▶ [Problem to work on]
Copy the rows word for word, starting at the first row and ending at the line that contains "Looking at the". Leave the pictures out.

▶ [Input rows]
+---+

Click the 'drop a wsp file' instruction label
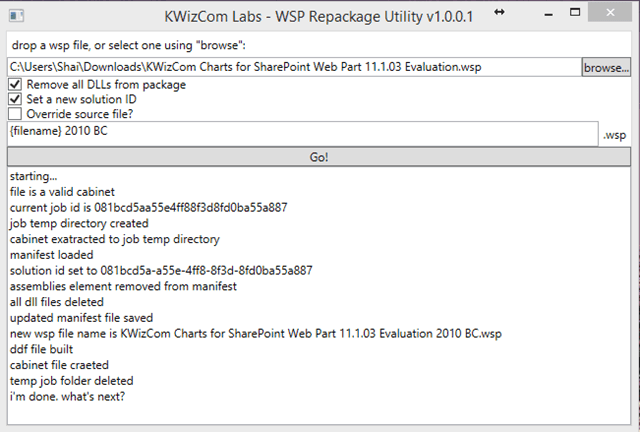 tap(129, 45)
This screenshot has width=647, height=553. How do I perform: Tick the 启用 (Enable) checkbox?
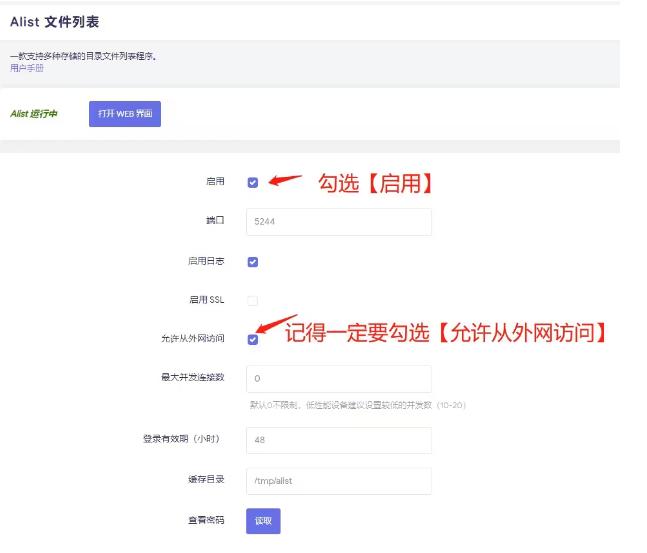click(253, 182)
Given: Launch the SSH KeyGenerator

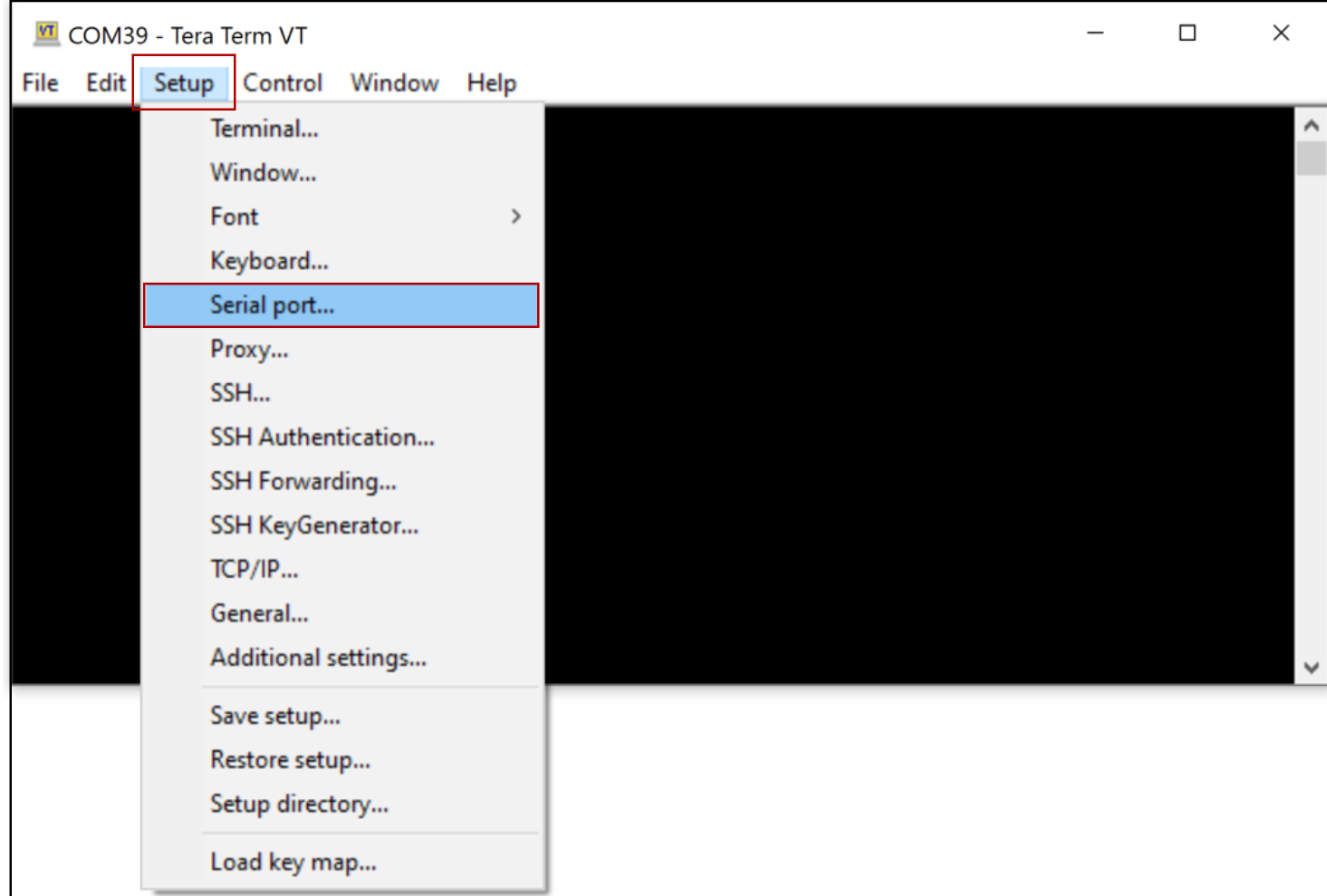Looking at the screenshot, I should click(x=313, y=525).
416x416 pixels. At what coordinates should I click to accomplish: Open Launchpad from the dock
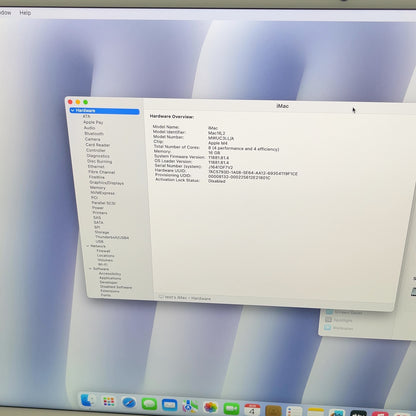(109, 402)
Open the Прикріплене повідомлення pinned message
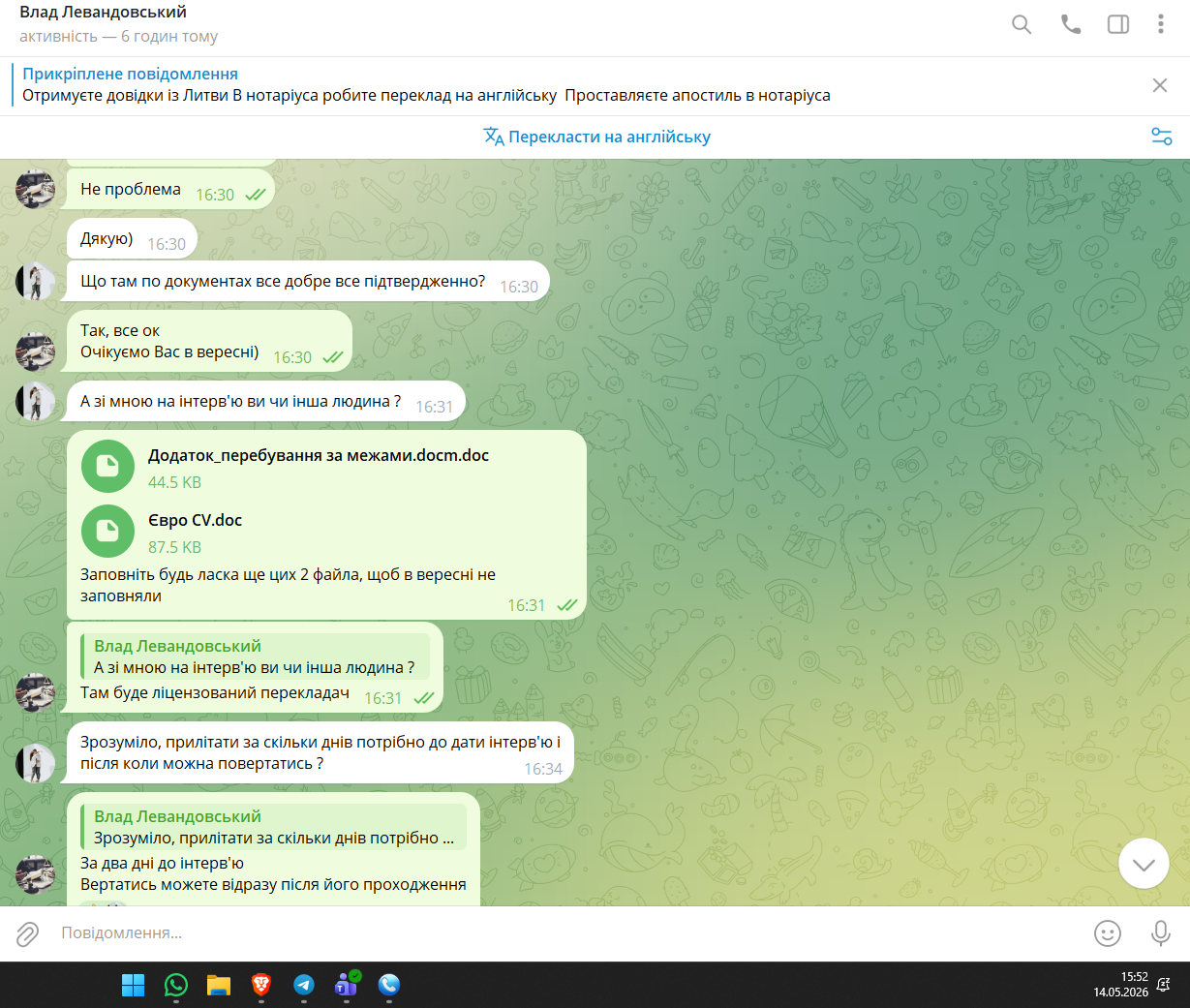The height and width of the screenshot is (1008, 1190). [x=426, y=85]
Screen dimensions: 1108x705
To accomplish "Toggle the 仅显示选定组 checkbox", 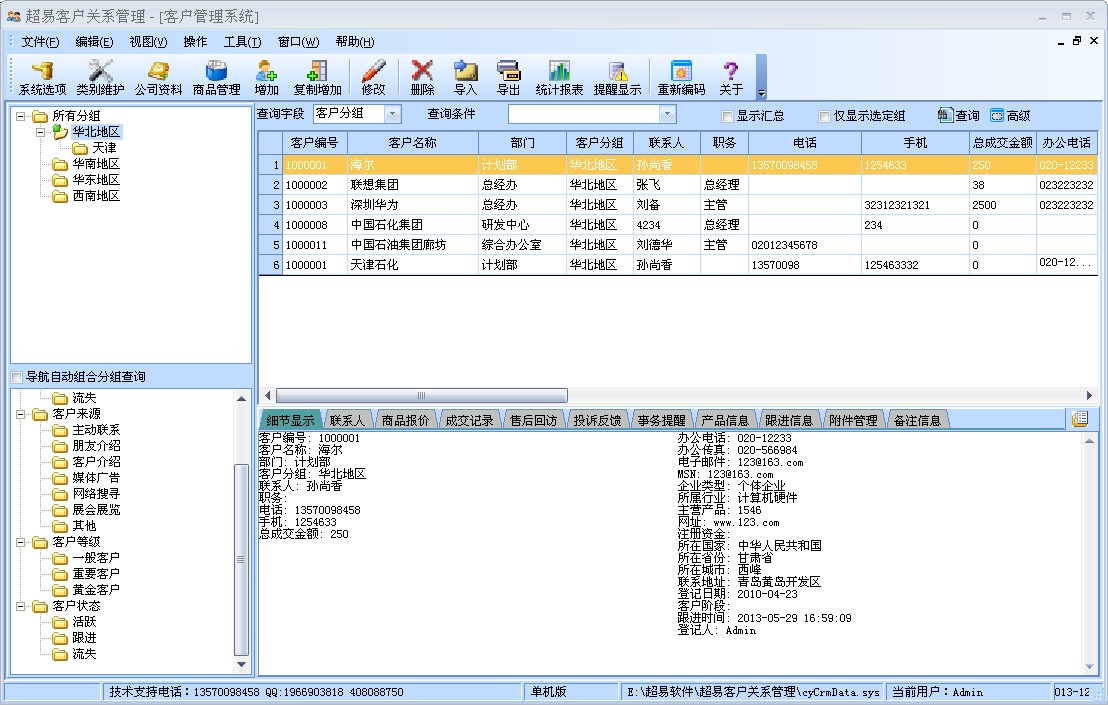I will (824, 116).
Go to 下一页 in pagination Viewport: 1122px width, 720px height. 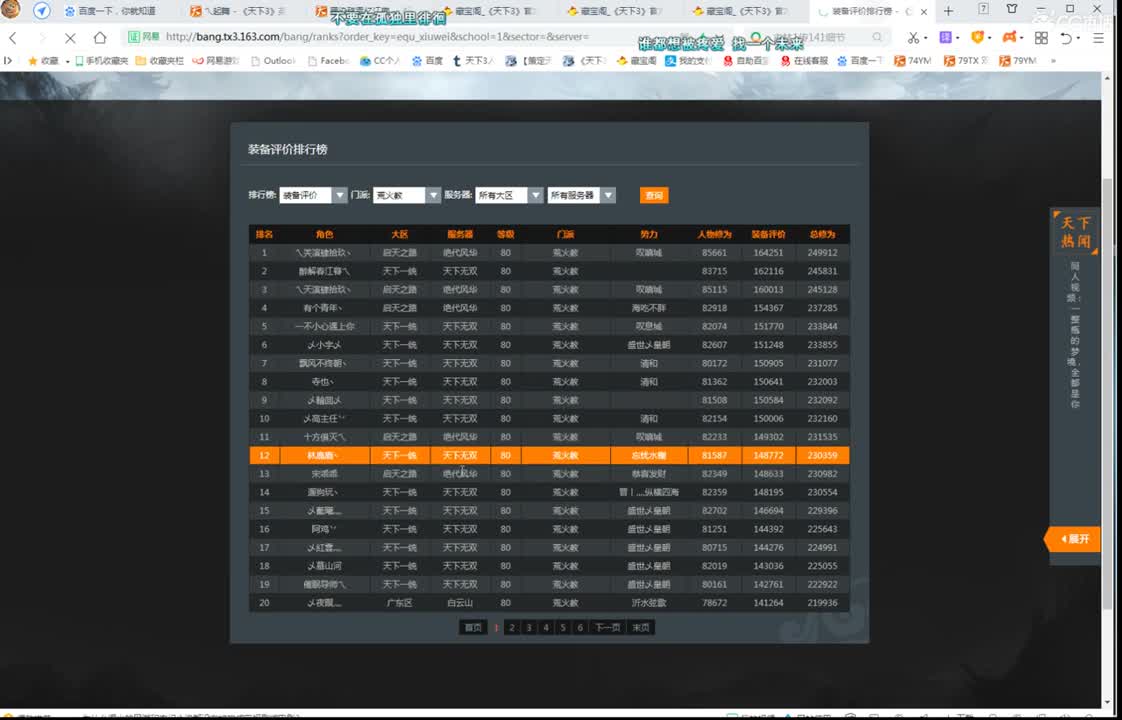(606, 627)
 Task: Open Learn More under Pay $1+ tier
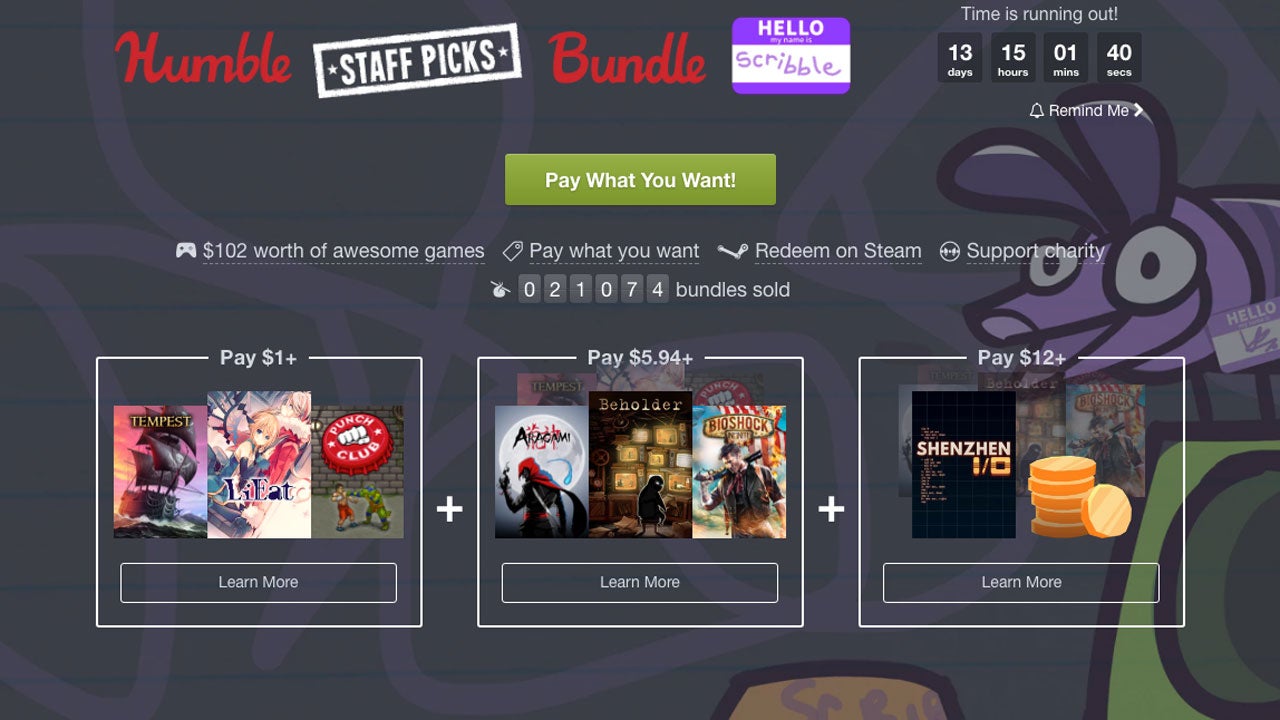[x=258, y=582]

+---+

▶ [Finished exercise]
Click the 'drop a wsp file' instruction label
 tap(129, 45)
This screenshot has width=647, height=553. How do I perform: Tick the 启用 (Enable) checkbox?
click(253, 182)
Given: Launch the SSH KeyGenerator

Looking at the screenshot, I should click(x=313, y=525).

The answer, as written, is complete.